When the WCB parade, four Liveryman carry the large papier-mâché boars head on a litter, but at the Mansion House the actual Boars Head awaits, expertly prepared by members of our affiliated military unit the Catering Training Wing (Army) at Worthy Down. From the unit we were joined this year by Major Ben Millan – Officer Commanding for Training Delivery, Warrant Officer Duncan Knibbs and Squadron Leader Gareth Smith.
The Boar’s Head ceremony is one of the oldest ceremonies in The City of London, and it is when The Worshipful Company of Butchers parade through The City to Mansion House to present the Lord Mayor of The City of London with a ‘boar’s head’! Apparently, this can trace its origins back to 1343, when John Hammond (a grocer) was The City's Lord Mayor.
The butchers in the parish of St. Nicholas at the Shambles had got ourselves into a spot of bother in that we had managed to offend the sensibilities of the monks at the Greyfriars Monastery by discarding our "offal and ordure" on the public highway, to the great inconvenience and annoyance of the pious friars who, as a result, were finding it difficult to pass along the streets unhindered.
The monks, deciding that enough was enough, and made an official complaint to the City authorities who, on the 12th March 1343 (683 years ago), granted the butchers a parcel of land in Secollane adjoining the Flete (the Fleet River), for the purposes of cleansing the entrails of beasts in the said water and, having done so, we could dispose of the offal in the Flete Ditch, which was described as being "the vilest of all abominations which London then contained."
For this, the butchers had to repair and maintain a certain wharf, by them and their successors, for ever, rendering yearly to the Mayor of London, a boar's head. The cost had to be met from the funds of the Butchers Guild. It was reported that at one time this amounted to £1.4.0d. The ceremony was revived in 1955 by the then Master Frederick Jenkins and Clerk Norman Hall.

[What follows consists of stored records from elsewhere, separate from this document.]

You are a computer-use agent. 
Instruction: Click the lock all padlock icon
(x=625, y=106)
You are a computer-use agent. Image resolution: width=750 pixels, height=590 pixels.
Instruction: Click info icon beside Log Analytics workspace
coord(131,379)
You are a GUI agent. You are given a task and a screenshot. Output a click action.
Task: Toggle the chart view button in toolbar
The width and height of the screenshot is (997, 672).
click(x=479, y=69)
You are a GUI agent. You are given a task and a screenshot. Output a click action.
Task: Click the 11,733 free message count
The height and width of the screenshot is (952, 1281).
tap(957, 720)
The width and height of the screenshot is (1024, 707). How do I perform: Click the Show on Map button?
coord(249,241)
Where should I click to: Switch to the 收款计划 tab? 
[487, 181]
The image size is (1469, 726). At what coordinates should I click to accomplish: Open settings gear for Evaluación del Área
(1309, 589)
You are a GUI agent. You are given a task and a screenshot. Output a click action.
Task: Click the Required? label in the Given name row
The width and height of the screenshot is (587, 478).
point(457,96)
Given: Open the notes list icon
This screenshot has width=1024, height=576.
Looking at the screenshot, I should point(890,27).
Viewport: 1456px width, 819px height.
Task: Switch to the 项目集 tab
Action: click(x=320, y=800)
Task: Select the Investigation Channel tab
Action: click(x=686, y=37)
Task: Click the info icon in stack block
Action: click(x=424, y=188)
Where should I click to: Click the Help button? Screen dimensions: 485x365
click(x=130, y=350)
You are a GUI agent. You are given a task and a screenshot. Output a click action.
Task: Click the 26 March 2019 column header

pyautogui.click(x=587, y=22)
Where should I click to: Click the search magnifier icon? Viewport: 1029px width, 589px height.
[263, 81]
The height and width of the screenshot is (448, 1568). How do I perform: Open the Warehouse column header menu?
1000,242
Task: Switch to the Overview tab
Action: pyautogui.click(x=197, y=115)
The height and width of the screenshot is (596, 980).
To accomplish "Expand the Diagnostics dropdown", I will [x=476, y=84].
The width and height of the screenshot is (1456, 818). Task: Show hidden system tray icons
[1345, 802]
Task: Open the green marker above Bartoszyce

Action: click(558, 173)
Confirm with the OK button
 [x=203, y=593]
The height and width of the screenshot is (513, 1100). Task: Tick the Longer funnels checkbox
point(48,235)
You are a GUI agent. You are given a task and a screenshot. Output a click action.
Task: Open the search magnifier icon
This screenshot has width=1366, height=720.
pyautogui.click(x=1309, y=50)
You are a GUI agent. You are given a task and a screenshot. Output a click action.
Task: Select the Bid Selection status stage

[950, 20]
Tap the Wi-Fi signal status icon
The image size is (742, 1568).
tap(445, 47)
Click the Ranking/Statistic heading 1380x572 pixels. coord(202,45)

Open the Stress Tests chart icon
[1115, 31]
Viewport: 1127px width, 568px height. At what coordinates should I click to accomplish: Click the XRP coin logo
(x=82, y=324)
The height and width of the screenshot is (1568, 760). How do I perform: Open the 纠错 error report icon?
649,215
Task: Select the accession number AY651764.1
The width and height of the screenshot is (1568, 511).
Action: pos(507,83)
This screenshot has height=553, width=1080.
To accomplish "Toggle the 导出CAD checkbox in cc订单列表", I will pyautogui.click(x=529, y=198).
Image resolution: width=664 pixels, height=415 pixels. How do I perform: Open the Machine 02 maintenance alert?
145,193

Despite the fact it has been many years since we have actually washed any beast entrails, or have for that matter, disposed of any offal in the abominable waters of the River Fleet, a contract is a contract - and so we adhere to the "for ever" clause in that 1343 agreement, and continue to pay up every year, despite the passage of almost 700 years. How is that for continuity!